In application scoring problems, each bootstrapped sample implies coefficient estimates when the bagging procedure is coupled with discriminant analysis or logistic regression, or estimates of cutoff values in a decision tree when bagging and recursive partitioning algorithm are coupled. Since $M$ different classifications are generated in bagging due to differences in the bootstrapped samples, one common mechanism to classify a new individual is by majority votes of the classification derived from the many $\hat{g}^{ *k} \left( . \right)$ classification functions.

2.2.2 Boosting

Boosting is an ensemble technique that aggregates a series of simple methods, known as weak classifiers, due to their low performance in classifying objects, thus generating a combination that leads to a classification rule with a better performance (Freund and Schapire 1998).

In contrast with bagging, boosting relies on classifiers and subsamples that are sequentially obtained. In every step, training data are rebalanced to give more weight to incorrectly classified observations (Skurichina and Duin 2002). Therefore, the algorithm rapidly focuses on observations that could be more difficult to be analyzed our classified.

The description of the AdaBoost algorithm here is based on Freund and Schapire (1999) study. Consider $Y = \left\{ { - 1, + 1} \right\}$ as possible classification problem values. In a credit application context, for instance, a negative value may represent a bad borrower, and a positive value may represent a good borrower.

Boosting implies a repeated execution of a weak learning mechanism, e.g., discriminant analysis, logistic regression, or a decision tree approach, using subsamples of the original set. Differently from bagging, which generates uniform random samples with reposition, choosing new subsamples in boosting depends on a probability distribution that is different for each step, reflecting the mistakes and successes from the weak classification functions.

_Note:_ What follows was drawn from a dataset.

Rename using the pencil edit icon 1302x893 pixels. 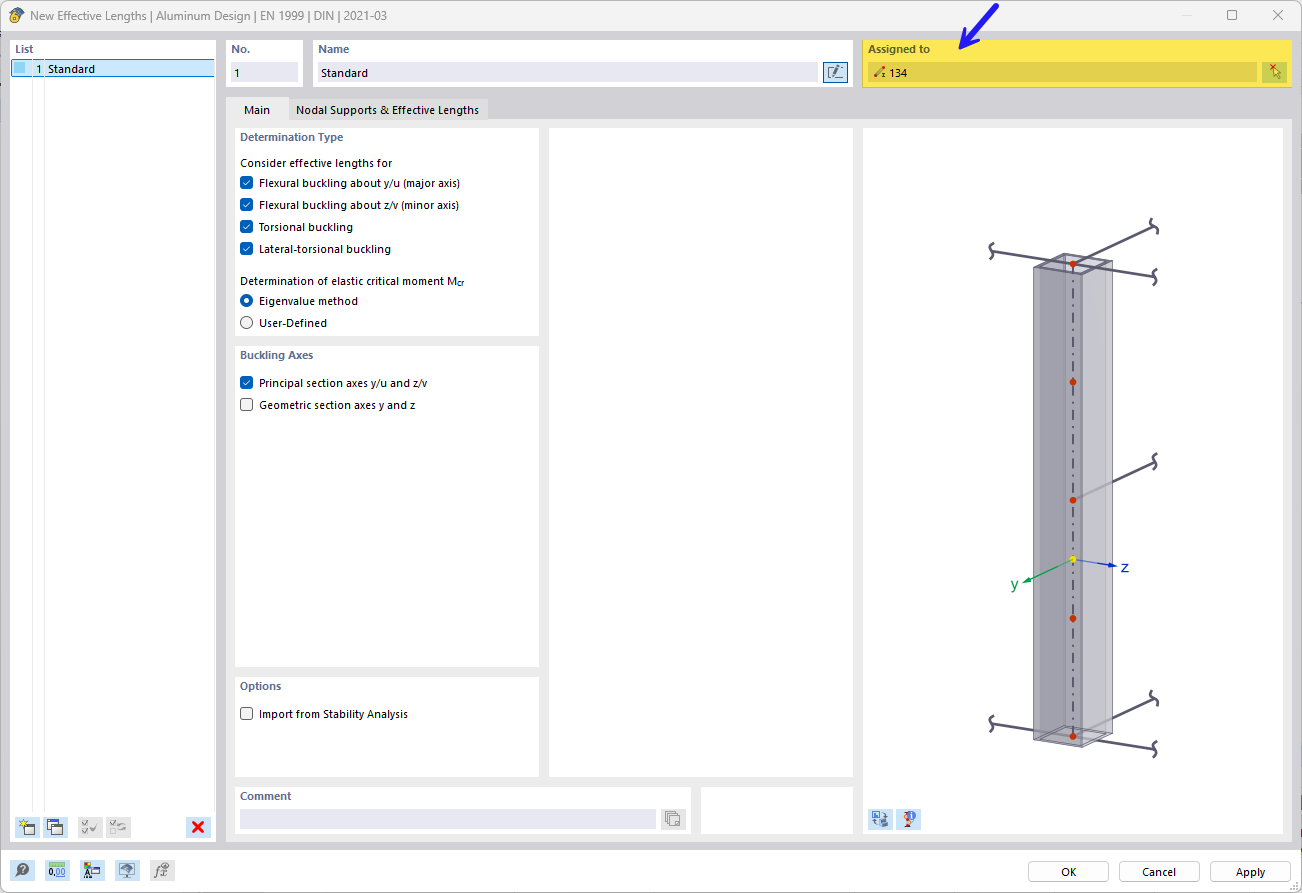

A boosting algorithm can be described as in Freund and Schapire (1999).

1.
Define weights $D_{t} \left( i \right)$ of the training sample. Initially, the weights, i.e., the probability of choosing any observation, are equal. Thus, given $\left( {x_{i} , y_{i} } \right),\; \ldots \;, \left( {x_{m} ,y_{m} } \right)$, so $x_{i} \in X, y_{i} \in Y = \left\{ { - 1, + 1} \right\}$, $D_{1} \left( i \right) = \frac{1}{m}$.
2.
Establish a weak hypothesis or function $h_{t}$ that allows a simple classification of a given element in $- 1$ or $+ 1$, i.e., $h_{t} :X \to \left\{ { - 1, + 1} \right\}$. This function can be, for instance, a traditional statistical technique such as recursive partitioning algorithm.
3.
The classification function has an error $\varepsilon_{t} = { \Pr }_{{i\sim D_{t} }} \left[ {h_{t} \left( {x_{i} } \right) \ne y_{i} } \right] = \mathop \sum \limits_{{i:h_{t} \left( {x_{i} } \right) \ne y_{i} }} D_{t} \left( i \right)$, i.e., the error is the total sum of probabilities in which the weak function leads to wrong classifications in relation to the true values in the sample. It is important to emphasize that the error is measured by this distribution $D_{t}$, in which the weak function was used.
4.
Once the weak hypothesis $h_{t}$ has been established, boosting defines a parameter $\alpha_{t }$ that measures the relative importance of $h_{t}$. The higher is the error $\varepsilon_{t}$, the lower is $\alpha_{t }$ and less important $h_{t}$ is in the classification problem. In boosting, the relative importance for each weak classification function is given by $\alpha_{t} = \frac{1}{2} \ln \left( {\frac{{1 - \varepsilon_{t} }}{{\varepsilon_{t} }}} \right)$.
5.
The distribution $D_{t}$ is updated by increasing the weight of the observations that are wrongly classified by $h_{t}$, and by decreasing the weight of the observations that are correctly classified, following the equation

$D_{{{\text{t}} + 1}} \left( i \right) = \frac{{D_{\text{t}} \left( {\text{i}} \right)}}{{Z_{\text{i}} }} \times \left\{ {\begin{array}{*{20}c} {{\text{e}}^{{ -\upalpha\,t}} \;\quad{\text{if}}\;{\text{h}}_{\text{t}} \left( {x_{i} } \right) = y_{i} } \\ {{\text{e}}^{{\upalpha\,t}} \;\quad{\text{if}}\;{\text{h}}_{\text{t}} \;\left( {x_{i} } \right) \ne y_{i} } \\ \end{array} } \right.,$ where $Z_{t}$ is a normalization factor, so that $D_{t + 1}$ is a probability distribution. Therefore, for each successive boosting step, the observations that are not correctly classified will be more likely to be selected in the new subsample.
6.
The last hypothesis or classification function is $h_{t} .$ The final classification model $H$ is defined by the weak function in each step weighted by $\alpha_{t}$, i.e., $H\left( x \right) = {\text{sign }}\left( {\mathop \sum \limits_{t = 1}^{T}\upalpha_{t} h_{\text{t}} (x)} \right).$

For the retail loan application, an individual is considered a good borrower if $H\left( x \right)$ has a positive sign. A bad borrower shall have a negative value for $H\left( x \right)$.

3 Results

In order to show how these ensemble methods of machine learning work, a credit transaction database in the UCI Machine Learning Repository of the Center for Machine Learning and Intelligent Systems at the University of California at Irvine (Bache and Lichman 2013) was used. This database, also used by Quinlan (1987) and Quinlan (1992), encompasses credit card applications in Australia and consists of 690 observations of 15 variables.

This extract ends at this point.